Saved data entries
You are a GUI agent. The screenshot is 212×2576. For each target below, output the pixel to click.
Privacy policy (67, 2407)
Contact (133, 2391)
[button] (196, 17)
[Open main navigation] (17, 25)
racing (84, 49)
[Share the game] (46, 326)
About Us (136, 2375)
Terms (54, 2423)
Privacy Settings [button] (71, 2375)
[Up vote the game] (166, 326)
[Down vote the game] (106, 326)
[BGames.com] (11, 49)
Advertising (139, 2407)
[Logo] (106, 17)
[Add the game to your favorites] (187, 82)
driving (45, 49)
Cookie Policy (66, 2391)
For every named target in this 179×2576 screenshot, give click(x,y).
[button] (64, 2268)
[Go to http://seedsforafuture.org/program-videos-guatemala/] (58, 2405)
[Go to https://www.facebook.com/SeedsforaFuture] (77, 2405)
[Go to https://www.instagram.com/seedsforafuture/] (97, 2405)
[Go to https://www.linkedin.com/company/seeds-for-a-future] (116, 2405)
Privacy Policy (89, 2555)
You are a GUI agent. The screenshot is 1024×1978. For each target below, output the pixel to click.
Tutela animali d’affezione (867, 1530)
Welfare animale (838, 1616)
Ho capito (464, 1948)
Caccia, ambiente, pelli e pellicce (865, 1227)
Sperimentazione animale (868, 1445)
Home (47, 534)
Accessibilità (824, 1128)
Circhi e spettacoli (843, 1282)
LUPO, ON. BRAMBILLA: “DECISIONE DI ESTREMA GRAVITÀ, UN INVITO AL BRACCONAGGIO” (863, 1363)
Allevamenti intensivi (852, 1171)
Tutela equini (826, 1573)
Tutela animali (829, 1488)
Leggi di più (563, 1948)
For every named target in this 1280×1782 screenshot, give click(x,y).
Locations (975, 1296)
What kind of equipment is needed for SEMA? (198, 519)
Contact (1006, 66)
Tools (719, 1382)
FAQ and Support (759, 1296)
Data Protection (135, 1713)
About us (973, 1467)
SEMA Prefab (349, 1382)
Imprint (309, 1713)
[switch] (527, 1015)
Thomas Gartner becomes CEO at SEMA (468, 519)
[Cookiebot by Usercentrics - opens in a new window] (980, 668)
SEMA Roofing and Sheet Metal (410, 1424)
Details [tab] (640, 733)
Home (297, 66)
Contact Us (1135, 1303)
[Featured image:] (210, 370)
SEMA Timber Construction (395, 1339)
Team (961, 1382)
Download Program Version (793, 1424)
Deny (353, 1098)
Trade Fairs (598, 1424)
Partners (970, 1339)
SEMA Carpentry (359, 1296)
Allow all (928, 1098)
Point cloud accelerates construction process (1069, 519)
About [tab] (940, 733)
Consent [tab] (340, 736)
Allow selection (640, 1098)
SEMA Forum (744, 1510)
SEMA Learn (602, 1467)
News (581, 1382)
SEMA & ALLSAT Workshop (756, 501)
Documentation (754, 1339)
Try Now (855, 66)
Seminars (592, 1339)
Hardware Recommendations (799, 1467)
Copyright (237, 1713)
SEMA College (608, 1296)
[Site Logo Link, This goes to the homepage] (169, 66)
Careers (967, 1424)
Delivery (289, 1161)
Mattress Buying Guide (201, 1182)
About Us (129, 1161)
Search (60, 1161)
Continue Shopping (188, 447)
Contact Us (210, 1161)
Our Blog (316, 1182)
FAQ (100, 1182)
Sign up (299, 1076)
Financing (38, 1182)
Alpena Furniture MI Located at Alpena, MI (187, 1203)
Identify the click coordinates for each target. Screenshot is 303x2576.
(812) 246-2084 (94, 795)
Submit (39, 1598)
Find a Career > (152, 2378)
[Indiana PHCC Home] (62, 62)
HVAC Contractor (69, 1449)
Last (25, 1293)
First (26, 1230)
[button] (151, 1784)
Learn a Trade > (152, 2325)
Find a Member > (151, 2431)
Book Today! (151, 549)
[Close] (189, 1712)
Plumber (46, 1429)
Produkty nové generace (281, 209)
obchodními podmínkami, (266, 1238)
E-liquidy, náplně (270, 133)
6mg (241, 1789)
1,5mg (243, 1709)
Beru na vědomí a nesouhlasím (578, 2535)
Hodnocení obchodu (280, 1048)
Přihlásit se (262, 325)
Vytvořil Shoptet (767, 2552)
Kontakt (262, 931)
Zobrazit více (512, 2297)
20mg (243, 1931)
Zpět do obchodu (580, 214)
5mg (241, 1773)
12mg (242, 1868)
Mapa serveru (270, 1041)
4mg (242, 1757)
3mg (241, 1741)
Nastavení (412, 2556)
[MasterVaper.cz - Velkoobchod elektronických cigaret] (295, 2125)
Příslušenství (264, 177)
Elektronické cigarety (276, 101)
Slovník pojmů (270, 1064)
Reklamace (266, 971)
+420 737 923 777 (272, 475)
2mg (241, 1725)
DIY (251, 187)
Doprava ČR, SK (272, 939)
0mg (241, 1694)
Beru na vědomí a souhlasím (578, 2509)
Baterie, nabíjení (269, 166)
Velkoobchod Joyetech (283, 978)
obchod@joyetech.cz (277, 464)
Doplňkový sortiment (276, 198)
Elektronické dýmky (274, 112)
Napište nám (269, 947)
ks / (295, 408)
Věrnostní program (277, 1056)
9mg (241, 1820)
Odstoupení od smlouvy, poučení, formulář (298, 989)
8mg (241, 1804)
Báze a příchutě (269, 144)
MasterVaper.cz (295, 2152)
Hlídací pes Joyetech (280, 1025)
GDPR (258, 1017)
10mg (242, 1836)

▸ **EXERCISE DETAILS**: When you reach the line with "SEMA Roofing and Sheet Metal (410, 1424)" in the records above, start writing out lines exactly, and stop once the line with "Vytvořil Shoptet (767, 2552)" has been written; include nothing else.

▸ **FINISHED EXERCISE**:
SEMA Roofing and Sheet Metal (410, 1424)
Details [tab] (640, 733)
Home (297, 66)
Contact Us (1135, 1303)
[Featured image:] (210, 370)
SEMA Timber Construction (395, 1339)
Team (961, 1382)
Download Program Version (793, 1424)
Deny (353, 1098)
Trade Fairs (598, 1424)
Partners (970, 1339)
SEMA Carpentry (359, 1296)
Allow all (928, 1098)
Point cloud accelerates construction process (1069, 519)
About [tab] (940, 733)
Consent [tab] (340, 736)
Allow selection (640, 1098)
SEMA Forum (744, 1510)
SEMA Learn (602, 1467)
News (581, 1382)
SEMA & ALLSAT Workshop (756, 501)
Documentation (754, 1339)
Try Now (855, 66)
Seminars (592, 1339)
Hardware Recommendations (799, 1467)
Copyright (237, 1713)
SEMA College (608, 1296)
[Site Logo Link, This goes to the homepage] (169, 66)
Careers (967, 1424)
Delivery (289, 1161)
Mattress Buying Guide (201, 1182)
About Us (129, 1161)
Search (60, 1161)
Continue Shopping (188, 447)
Contact Us (210, 1161)
Our Blog (316, 1182)
FAQ (100, 1182)
Sign up (299, 1076)
Financing (38, 1182)
Alpena Furniture MI Located at Alpena, MI (187, 1203)
Identify the click coordinates for each target. Screenshot is 303x2576.
(812) 246-2084 (94, 795)
Submit (39, 1598)
Find a Career > (152, 2378)
[Indiana PHCC Home] (62, 62)
HVAC Contractor (69, 1449)
Last (25, 1293)
First (26, 1230)
[button] (151, 1784)
Learn a Trade > (152, 2325)
Find a Member > (151, 2431)
Book Today! (151, 549)
[Close] (189, 1712)
Plumber (46, 1429)
Produkty nové generace (281, 209)
obchodními podmínkami, (266, 1238)
E-liquidy, náplně (270, 133)
6mg (241, 1789)
1,5mg (243, 1709)
Beru na vědomí a nesouhlasím (578, 2535)
Hodnocení obchodu (280, 1048)
Přihlásit se (262, 325)
Vytvořil Shoptet (767, 2552)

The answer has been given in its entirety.